Pulitzer-prize winning historian Barbara Tuchman had neither a PhD nor an academic title. ”It’s what saved me,” she said. ”If I had taken a doctoral degree, it would have stifled any writing capacity.”
Tuchman’s illustrious career reminds us that history, although a discipline, does not require professional accreditation to explore. Beyond writing, research and organizational competence, one requires only a passion for knowledge about human nature and a sharp eye for the patterns to which it has given rise throughout the ages.
Thomas Carlyle considered history writing the first example of man’s creative thought: “There is no tribe so rude that it has not attempted history.” The ancient Greeks thought so highly of history that they accorded it its own muse — Clio, one of Memory’s seven daughters.

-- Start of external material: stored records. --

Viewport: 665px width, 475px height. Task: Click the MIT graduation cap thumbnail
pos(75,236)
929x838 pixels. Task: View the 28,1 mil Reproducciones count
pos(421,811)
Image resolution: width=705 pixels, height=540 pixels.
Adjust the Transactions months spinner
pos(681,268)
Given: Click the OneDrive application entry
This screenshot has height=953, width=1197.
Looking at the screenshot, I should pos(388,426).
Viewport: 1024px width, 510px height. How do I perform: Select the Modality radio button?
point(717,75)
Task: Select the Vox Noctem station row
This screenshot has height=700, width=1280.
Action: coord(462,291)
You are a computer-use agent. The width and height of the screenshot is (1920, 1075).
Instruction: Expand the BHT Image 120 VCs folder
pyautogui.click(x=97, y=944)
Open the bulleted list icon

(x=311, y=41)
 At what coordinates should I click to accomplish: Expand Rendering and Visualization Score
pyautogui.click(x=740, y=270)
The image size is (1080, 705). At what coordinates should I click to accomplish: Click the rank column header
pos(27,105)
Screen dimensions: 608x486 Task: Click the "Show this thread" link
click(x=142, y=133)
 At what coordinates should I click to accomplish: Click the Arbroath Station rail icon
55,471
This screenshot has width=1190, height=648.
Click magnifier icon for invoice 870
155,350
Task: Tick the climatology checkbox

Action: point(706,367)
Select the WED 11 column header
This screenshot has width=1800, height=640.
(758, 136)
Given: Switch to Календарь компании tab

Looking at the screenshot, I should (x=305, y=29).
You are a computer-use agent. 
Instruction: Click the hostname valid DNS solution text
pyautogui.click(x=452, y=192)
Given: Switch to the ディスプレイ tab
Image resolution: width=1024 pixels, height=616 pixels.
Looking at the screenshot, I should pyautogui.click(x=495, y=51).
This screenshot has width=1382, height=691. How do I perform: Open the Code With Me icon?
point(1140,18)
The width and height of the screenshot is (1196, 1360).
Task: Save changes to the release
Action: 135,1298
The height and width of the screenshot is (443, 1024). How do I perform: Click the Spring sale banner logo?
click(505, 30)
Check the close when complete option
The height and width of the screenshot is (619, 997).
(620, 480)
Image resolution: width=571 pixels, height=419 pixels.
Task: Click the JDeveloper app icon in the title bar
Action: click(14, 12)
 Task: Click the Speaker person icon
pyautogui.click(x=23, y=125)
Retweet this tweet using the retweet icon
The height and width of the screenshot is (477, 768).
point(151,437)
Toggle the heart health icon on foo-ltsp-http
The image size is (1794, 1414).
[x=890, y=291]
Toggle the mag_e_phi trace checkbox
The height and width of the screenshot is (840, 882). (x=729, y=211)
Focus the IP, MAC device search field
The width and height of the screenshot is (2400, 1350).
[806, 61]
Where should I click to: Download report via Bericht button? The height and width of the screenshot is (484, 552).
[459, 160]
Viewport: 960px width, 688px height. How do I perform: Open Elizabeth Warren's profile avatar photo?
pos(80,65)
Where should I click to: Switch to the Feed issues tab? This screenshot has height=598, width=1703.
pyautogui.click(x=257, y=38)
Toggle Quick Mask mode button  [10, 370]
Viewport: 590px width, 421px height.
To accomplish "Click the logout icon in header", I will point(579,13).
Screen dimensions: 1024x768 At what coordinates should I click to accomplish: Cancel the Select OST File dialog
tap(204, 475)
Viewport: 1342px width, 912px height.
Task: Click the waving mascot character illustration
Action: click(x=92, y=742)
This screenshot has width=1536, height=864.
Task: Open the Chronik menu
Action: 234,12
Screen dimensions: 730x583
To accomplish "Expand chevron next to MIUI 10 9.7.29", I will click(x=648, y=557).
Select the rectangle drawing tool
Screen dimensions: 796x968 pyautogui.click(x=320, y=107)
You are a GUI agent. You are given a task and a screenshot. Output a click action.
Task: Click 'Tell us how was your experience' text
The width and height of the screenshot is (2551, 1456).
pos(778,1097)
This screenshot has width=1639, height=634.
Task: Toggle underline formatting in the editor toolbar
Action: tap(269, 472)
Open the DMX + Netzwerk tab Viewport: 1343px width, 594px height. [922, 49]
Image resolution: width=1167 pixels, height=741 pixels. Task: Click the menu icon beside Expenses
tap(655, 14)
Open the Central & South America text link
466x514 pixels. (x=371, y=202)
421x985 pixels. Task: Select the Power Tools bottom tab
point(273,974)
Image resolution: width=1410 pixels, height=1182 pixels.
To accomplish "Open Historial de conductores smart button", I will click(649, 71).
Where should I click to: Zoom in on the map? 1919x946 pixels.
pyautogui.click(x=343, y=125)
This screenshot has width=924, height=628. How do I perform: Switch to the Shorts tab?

Sociology cannot boast so old or distinguished a lineage. Although philosophers have studied man in society for thousands of years, it was only in the 19th century that it emerged as a “science” (in quotation marks because almost from the beginning, it shed the objectivity and disinterestedness that is supposed to govern scientific inquiry).
From the 1960s forward, when the New Left started calling themselves “progressives,” sociology was subsumed into the Marxist agenda as an activist tool for social engineering. As one textbook defines sociology’s mission today, it is “to alleviate human suffering and make society a better place to live.”